Getting a chance to work for women-only promotions like SHIMMER has taken Perez to a higher level. Dave Prazak, promoter for SHIMMER, has only kind words to say about Perez as a performer. “Portia Perez came in to SHIMMER in early 2006 just looking for more experience and to get her name out there. She is one of the few female wrestlers currently who will literally travel the entire world for the sake of wrestling on as many shows as possible, in search of improving with each and every outing,” commented Prazak. “Over the past two years, Portia has wrestled in several countries, and done some crazy several week long road trips throughout North America that the vast majority of independent wrestlers wouldn’t even dare attempt. How much traveling she does is a testament to how dedicated she is to the business.”
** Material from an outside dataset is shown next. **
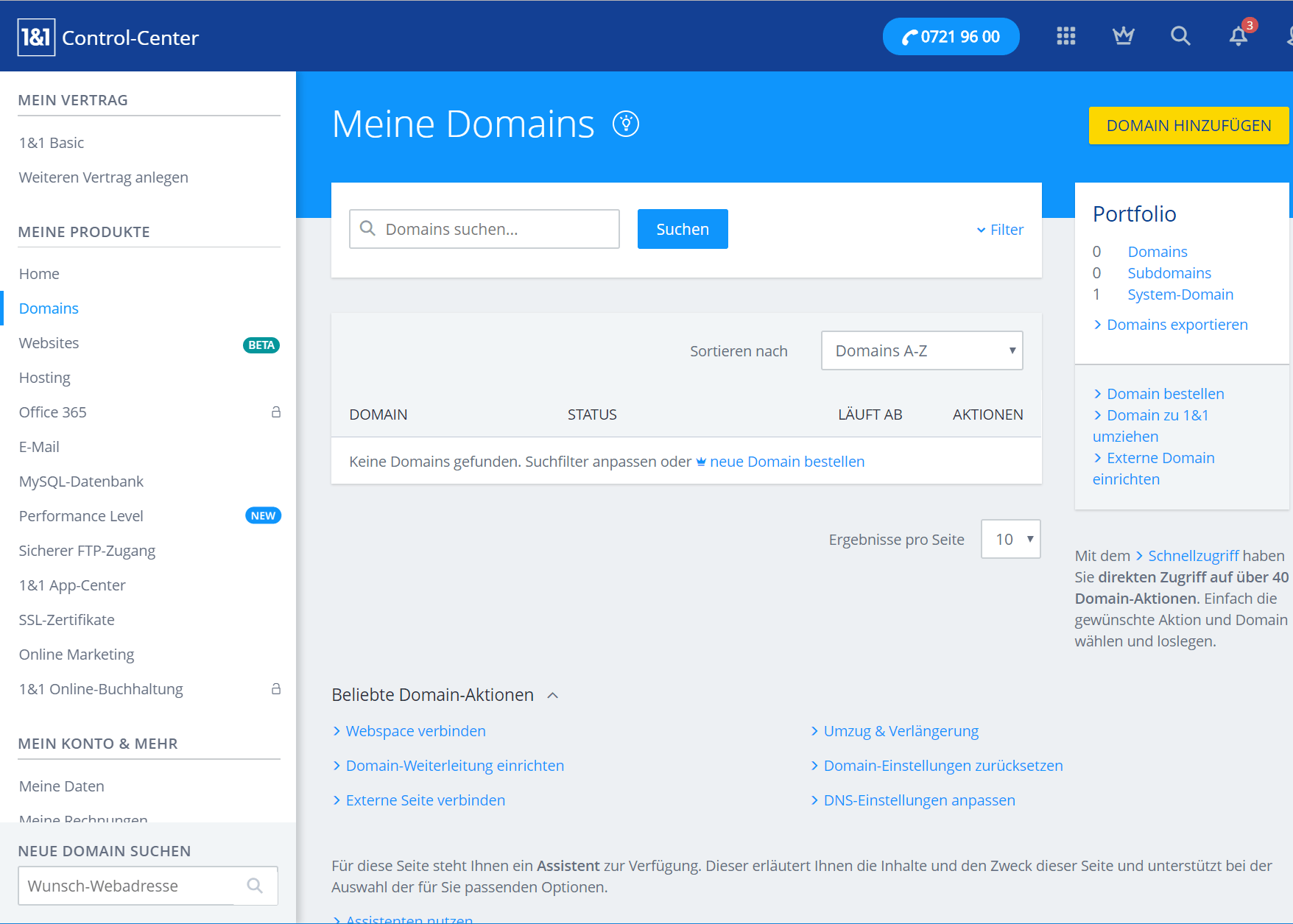Open the Domains A-Z sort dropdown
This screenshot has height=924, width=1293.
click(921, 350)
Perez has every intention of making pro wrestling a long-term career. “I definitely plan on continuing to wrestle as long as I am able, and as long as I enjoy it. I try not to define my career by where I have been or where I am going; my goal is to improve as much as possible, and become as good as I possibly can. I absolutely would love to have a full-time job in wrestling some day, but my primary concern right now is to constantly improve and bring my work up to the next level.”